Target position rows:
+++

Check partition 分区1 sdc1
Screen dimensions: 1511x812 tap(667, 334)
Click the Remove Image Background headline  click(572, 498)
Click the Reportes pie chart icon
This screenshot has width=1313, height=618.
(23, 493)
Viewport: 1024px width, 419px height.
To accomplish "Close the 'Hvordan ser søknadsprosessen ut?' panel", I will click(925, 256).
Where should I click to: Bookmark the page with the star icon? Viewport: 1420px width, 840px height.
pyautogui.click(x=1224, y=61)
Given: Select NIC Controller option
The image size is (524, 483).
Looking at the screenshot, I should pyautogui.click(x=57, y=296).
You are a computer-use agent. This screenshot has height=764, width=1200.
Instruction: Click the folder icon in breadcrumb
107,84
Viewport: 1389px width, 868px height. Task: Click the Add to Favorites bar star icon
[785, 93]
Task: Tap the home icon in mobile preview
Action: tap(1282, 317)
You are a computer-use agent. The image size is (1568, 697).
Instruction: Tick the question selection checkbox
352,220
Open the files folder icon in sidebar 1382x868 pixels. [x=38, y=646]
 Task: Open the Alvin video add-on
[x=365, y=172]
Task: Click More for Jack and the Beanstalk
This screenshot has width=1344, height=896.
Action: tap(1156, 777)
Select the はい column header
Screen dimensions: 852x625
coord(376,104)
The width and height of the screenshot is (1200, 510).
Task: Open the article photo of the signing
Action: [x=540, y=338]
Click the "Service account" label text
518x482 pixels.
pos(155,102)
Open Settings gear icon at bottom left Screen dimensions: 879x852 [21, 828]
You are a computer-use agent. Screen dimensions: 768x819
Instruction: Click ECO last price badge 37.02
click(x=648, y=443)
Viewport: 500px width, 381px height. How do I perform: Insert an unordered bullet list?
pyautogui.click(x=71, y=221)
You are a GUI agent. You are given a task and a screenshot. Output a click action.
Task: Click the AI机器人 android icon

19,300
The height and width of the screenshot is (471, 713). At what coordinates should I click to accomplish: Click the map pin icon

+++

What the exercise asks:
Arrange the lines of the rows, starting at the first line and ending at the line that contains "Action: tap(1156, 777)", as a JSON list of strings with one string per line. Leave out any blank lines.

Completed task:
[
  "Check partition 分区1 sdc1",
  "Screen dimensions: 1511x812 tap(667, 334)",
  "Click the Remove Image Background headline  click(572, 498)",
  "Click the Reportes pie chart icon",
  "This screenshot has width=1313, height=618.",
  "(23, 493)",
  "Viewport: 1024px width, 419px height.",
  "To accomplish \"Close the 'Hvordan ser søknadsprosessen ut?' panel\", I will click(925, 256).",
  "Where should I click to: Bookmark the page with the star icon? Viewport: 1420px width, 840px height.",
  "pyautogui.click(x=1224, y=61)",
  "Given: Select NIC Controller option",
  "The image size is (524, 483).",
  "Looking at the screenshot, I should pyautogui.click(x=57, y=296).",
  "You are a computer-use agent. This screenshot has height=764, width=1200.",
  "Instruction: Click the folder icon in breadcrumb",
  "107,84",
  "Viewport: 1389px width, 868px height. Task: Click the Add to Favorites bar star icon",
  "[785, 93]",
  "Task: Tap the home icon in mobile preview",
  "Action: tap(1282, 317)",
  "You are a computer-use agent. The image size is (1568, 697).",
  "Instruction: Tick the question selection checkbox",
  "352,220",
  "Open the files folder icon in sidebar 1382x868 pixels. [x=38, y=646]",
  " Task: Open the Alvin video add-on",
  "[x=365, y=172]",
  "Task: Click More for Jack and the Beanstalk",
  "This screenshot has width=1344, height=896.",
  "Action: tap(1156, 777)"
]